Hepatocellular carcinoma (HCC) is a hypervascular tumor characterized by neovascularization, which plays an important role in the growth and progression of HCC. Angiogenesis provides a target for novel prognostic and therapeutic approaches to HCC. Assessment of microvessel density using immunohistochemical staining for specific endothelial cell markers such as CD34 has been shown to provide prognostic information independent of conventional pathological parameters in HCC patients. Recent studies have unveiled the important angiogenic factors involved in the regulation of angiogenesis in HCC, although the exact molecular pathways are far from clear. Current data suggest that vascular endothelial growth factor (VEGF) plays a critical role in angiogenesis of HCC. Tumor expression of VEGF has been shown to correlate with tumor invasiveness and prognosis in patients with HCC. VEGF is an important molecular target for antiangiogenic therapy. Studies in animal models have demonstrated the efficacy of antiangiogenic agents such as anti-VEGF antibody and antagonists of VEGF receptors in suppressing hepatocarcinogenesis and growth of HCC. Antiangiogenic therapy has already entered clinical trials in HCC patients and holds the promise of providing an effective novel treatment for HCC, which is of great clinical significance because there is no existing effective systemic therapy for HCC.

Introduction

Hepatocellular carcinoma is one of the five most common cancers worldwide, with a particularly high prevalence in Asian countries due to endemic hepatitis B virus infection [1]. The incidence of HCC is also rising in Western countries as a result of increasing hepatitis C virus infection [2]. More than 80% of patients with HCC have associated cirrhosis and impaired liver function, making treatment of HCC more difficult than many other cancers. Surgical resection is the mainstay of curative treatment for HCC, but prognosis after resection remains unsatisfactory due to a high incidence of postoperative recurrence [3]. Liver transplantation is another potentially curative treatment for early HCC associated with advanced cirrhosis, but its application is limited by the shortage of grafts [4]. For unresectable HCC, various locoregional therapies may be used to palliate symptoms and prolong survival if the tumors remain confined to the liver [5]. Conventional cytotoxic chemotherapy has not been shown to be effective for HCC, and there is no proven effective systemic therapy for HCC patients with metastatic disease [6]. Hence, the search for a novel systemic therapy for HCC is of paramount importance.

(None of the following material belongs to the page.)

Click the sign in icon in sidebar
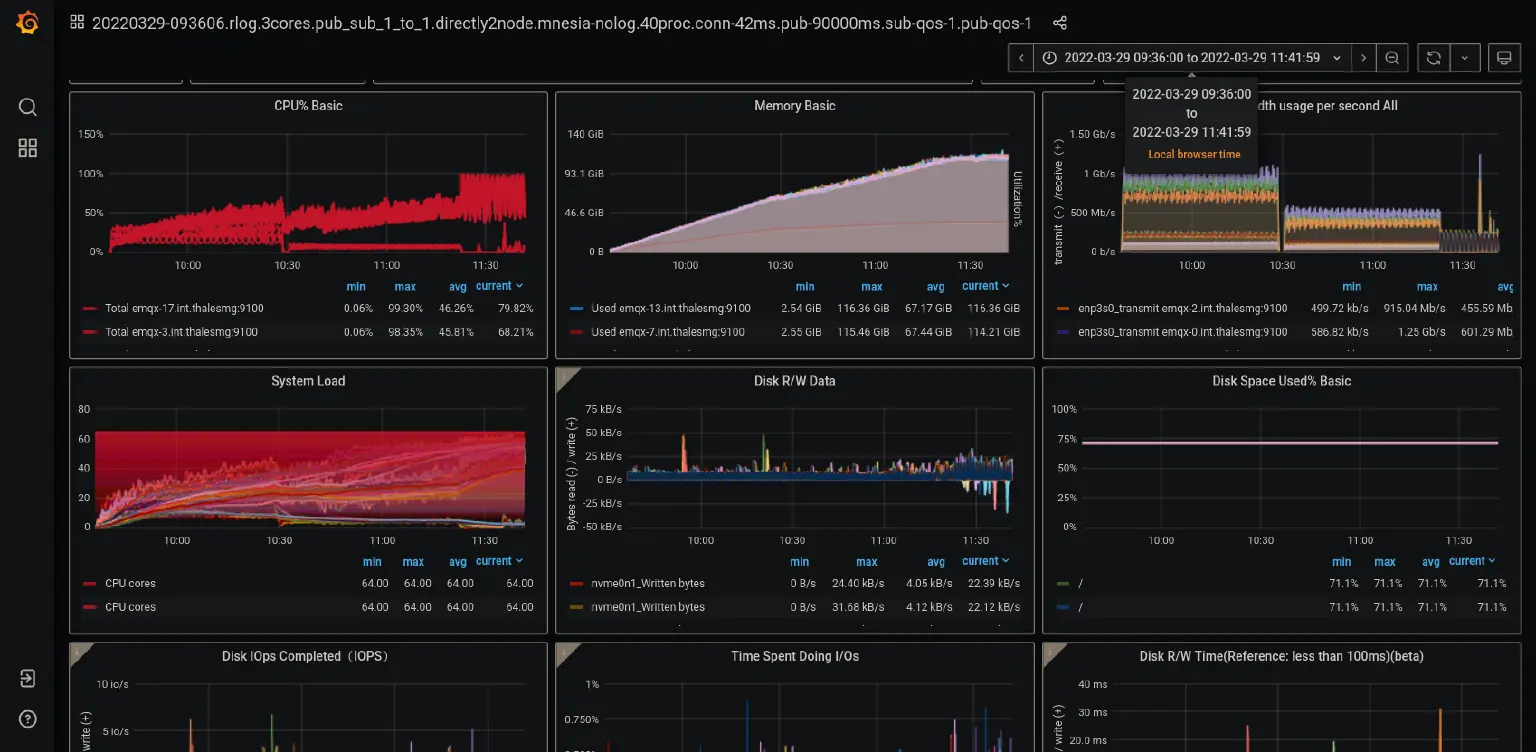Viewport: 1536px width, 752px height. pos(27,678)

Understanding the molecular pathways of HCC is crucial to the development of novel therapies for this highly aggressive cancer [7]. Molecular mechanism regulating angiogenesis is one of the potential targets for novel therapies for HCC. HCC is one of the most vascular solid cancers, associated with a high propensity for vascular invasion. In fact, its active neovascularization can be visualized in angiography and is used as a diagnostic criterion for HCC. Tumor angiogenesis plays a critical role in the development and progression of HCC. The emerging success of antiangiogenic therapy for other cancers such as colorectal cancer [8], [9] and lung cancer [10] has brought hope of the potential use of antiangiogenic therapy for HCC, which is a particularly attractive approach because of the vascularity of HCC and the current lack of effective systemic therapies for HCC. In this article, we review the recent progress of research on molecular mechanisms of angiogenesis and the potential clinical implications in HCC.